NAMANYA berasal dari bahasa Sanskerta, Lankadeepa, artinya tanah yang bersinar. Sebuah negara pulau yang dikelilingi oleh beberapa pulau kecil. Lebih dari tiga perempat wilayahnya berada pada ketinggian diatas 200 meter dari permukaan laut dan sebagian besar berupa daerah pembukitan.
Sri Lanka memiliki hubungan emosional dengan Indonesia setidaknya dalam dua hal. Pertama, peristiwa dua kali kecelakaan pesawat haji Indonesia di Kolombo, masing-masing pada 4 Desember 1974 dan 15 November 1978. Kedua, bencana tsunami yang terjadi pada 26 Desember 2004.
Kecelakaan pesawat 4 Desember 1974, adalah kecelakaan pesawat DC 8 milik Martin Air Belanda yang disewa dan dioperasikan atas nama Garuda Indonesia. Terbang dari Surabaya menuju Mekkah dan transit untuk mengisi bahan bakar di Sri Lanka. Pesawat tersebut kecelakaan sekitar 15 menit sebelum mendarat di bandar udara internasional Bandaranaike, setelah menabrak Puncak Adam di wilayah perbukitan Tujuh Perawan di Maskeliya. Menurut saksi mata yang berjarak sekitar 180 meter dari lokasi jatuhnya pesawat, puncak pembukitan yang ditabrak oleh pesawat adalah kawasan yang belum pernah dicapai manusia sebelumnya. Saksi mata lainnya mengatakan saat itu pukul 8 malam, ia melihat pesawat terbang terlalu rendah terlihat hendak menghindari tebing tinggi yang berselimut kabut, namun terlambat dan pesawat akhirnya menabrak tebing.

[Data target klik]
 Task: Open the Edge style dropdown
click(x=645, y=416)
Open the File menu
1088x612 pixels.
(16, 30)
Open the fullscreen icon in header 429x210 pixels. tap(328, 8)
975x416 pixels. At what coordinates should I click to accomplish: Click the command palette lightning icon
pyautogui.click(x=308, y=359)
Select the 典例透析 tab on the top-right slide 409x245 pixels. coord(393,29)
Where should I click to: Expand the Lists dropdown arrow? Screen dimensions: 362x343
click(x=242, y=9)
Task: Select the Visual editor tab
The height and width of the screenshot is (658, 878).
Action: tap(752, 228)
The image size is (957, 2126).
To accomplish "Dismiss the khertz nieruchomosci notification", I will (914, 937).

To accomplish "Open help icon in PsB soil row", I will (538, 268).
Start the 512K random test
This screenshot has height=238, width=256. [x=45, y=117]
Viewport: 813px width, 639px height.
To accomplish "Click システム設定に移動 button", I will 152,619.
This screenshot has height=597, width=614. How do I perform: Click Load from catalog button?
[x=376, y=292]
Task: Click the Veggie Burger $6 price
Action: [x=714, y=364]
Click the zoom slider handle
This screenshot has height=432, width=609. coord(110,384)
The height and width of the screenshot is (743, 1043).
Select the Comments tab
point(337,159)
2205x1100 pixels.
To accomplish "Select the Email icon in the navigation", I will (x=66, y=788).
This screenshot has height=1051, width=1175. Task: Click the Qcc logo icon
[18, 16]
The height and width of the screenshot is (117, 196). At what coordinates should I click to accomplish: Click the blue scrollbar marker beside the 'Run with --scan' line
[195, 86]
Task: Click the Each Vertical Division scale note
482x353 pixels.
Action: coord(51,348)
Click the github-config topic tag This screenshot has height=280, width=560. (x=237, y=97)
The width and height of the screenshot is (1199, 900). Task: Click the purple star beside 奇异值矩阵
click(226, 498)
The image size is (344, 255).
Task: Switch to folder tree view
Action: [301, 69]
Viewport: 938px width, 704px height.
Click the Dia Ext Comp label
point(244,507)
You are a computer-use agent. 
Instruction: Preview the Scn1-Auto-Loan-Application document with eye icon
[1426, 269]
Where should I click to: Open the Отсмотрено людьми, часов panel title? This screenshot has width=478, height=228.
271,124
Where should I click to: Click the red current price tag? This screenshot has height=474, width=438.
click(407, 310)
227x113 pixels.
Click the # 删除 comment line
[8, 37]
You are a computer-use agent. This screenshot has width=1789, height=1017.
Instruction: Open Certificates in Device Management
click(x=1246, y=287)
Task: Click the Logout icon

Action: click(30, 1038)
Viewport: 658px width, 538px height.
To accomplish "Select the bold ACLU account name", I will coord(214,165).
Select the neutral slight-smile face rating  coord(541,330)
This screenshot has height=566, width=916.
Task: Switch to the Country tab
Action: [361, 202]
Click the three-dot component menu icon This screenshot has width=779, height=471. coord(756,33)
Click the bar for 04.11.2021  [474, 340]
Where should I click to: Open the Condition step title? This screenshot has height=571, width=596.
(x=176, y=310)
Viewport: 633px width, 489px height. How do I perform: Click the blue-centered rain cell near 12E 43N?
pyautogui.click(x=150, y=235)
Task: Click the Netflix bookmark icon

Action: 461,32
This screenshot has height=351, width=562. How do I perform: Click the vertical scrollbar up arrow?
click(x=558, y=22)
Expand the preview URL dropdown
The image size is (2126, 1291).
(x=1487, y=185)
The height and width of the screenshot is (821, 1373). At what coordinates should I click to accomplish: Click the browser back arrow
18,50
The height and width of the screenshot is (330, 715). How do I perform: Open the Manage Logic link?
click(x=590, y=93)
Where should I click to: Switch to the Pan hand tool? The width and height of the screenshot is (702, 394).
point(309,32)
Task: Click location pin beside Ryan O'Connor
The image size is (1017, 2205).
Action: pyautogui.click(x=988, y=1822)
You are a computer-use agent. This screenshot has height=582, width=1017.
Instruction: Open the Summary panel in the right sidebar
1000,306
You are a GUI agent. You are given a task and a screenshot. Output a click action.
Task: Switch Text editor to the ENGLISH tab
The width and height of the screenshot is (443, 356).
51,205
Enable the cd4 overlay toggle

■ **Tugas**
1. Menurut teks tentang Sri Lanka, pesawat apa yang jatuh pada 4 Desember 1974?
2. Ketik ulang bagian teks tentang Sri Lanka antara "NAMANYA berasal dari" dan "26 Desember 2004.", termasuk kedua bagian itu.
3. Teruskan teks tentang Sri Lanka dan kecelakaan pesawat haji itu dari bagian terakhirnya.
Item-item di atas tidak ada hubungannya dengan tugas ini.

■ **Kunci Jawaban**
1. Pesawat DC 8 milik Martin Air Belanda.

2.
NAMANYA berasal dari bahasa Sanskerta, Lankadeepa, artinya tanah yang bersinar. Sebuah negara pulau yang dikelilingi oleh beberapa pulau kecil. Lebih dari tiga perempat wilayahnya berada pada ketinggian diatas 200 meter dari permukaan laut dan sebagian besar berupa daerah pembukitan.
Sri Lanka memiliki hubungan emosional dengan Indonesia setidaknya dalam dua hal. Pertama, peristiwa dua kali kecelakaan pesawat haji Indonesia di Kolombo, masing-masing pada 4 Desember 1974 dan 15 November 1978. Kedua, bencana tsunami yang terjadi pada 26 Desember 2004.

3.
Hasil penyelidikan menyimpulkan kecelakaan adalah akibat kesalahan navigasi. Sebanyak 182 orang calon jemaah haji tewas, 111 orang berasal dari Blitar, 50 orang dari Sulawesi Selatan, 16 orang dari Lamongan, 3 orang dari Kaltim dan 2 orang dari Surabaya. Adapun 2 orang awak dari Indonesia yang meninggal adalah mahasiswa dari IAIN Surabaya dan IAIN Makassar. Hanya sebagian kecil jenazah yang dimakamkan di Pemakaman Ampel Surabaya. Pemerintah Indonesia membangun monumen memperingati kecelakaan tersebut di Pebukitan Maskeliya, sekitar 400 meter dari tebing kejadian. Monumen tersebut dirawat dan rutin di ziarahi oleh perwakilan pemerintah Indonesia di Sri Lanka.
Kecelakaan kedua, hanya selang empat tahun yaitu pada 15 November 1978. Pesawat haji DC 8 milik Icelandic Loftleider, Islandia, yang dioperasikan atas nama Garuda Indonesia dalam perjalanan kembali ke tanah air dari Jeddah menuju Surabaya. Singgah di Kolombo untuk mengisi bahan bakar dan pergantian kru pesawat. Menjelang tengah malam ada pengumuman bahwa pesawat sebentar lagi akan mendarat di Kolombo. Tetapi beberapa saat kemudian pesawat terguncang dan terjadi hempasan yang begitu keras, ternyata pesawat jatuh di perkebunan kelapa, sekitar 3,7 km sebelah timur bandara Katunayake. Komisi Penyelidik gabungan dari pemerintah Sri Lanka dan Indonesia menyimpulkan bahwa penyebab kecelakaan adalah awak pesawat, pilot dan kopilot gagal menganalisa ketinggian, sehingga pesawat sudah terbang terlalu rendah sementara landasan pacu belum terlihat.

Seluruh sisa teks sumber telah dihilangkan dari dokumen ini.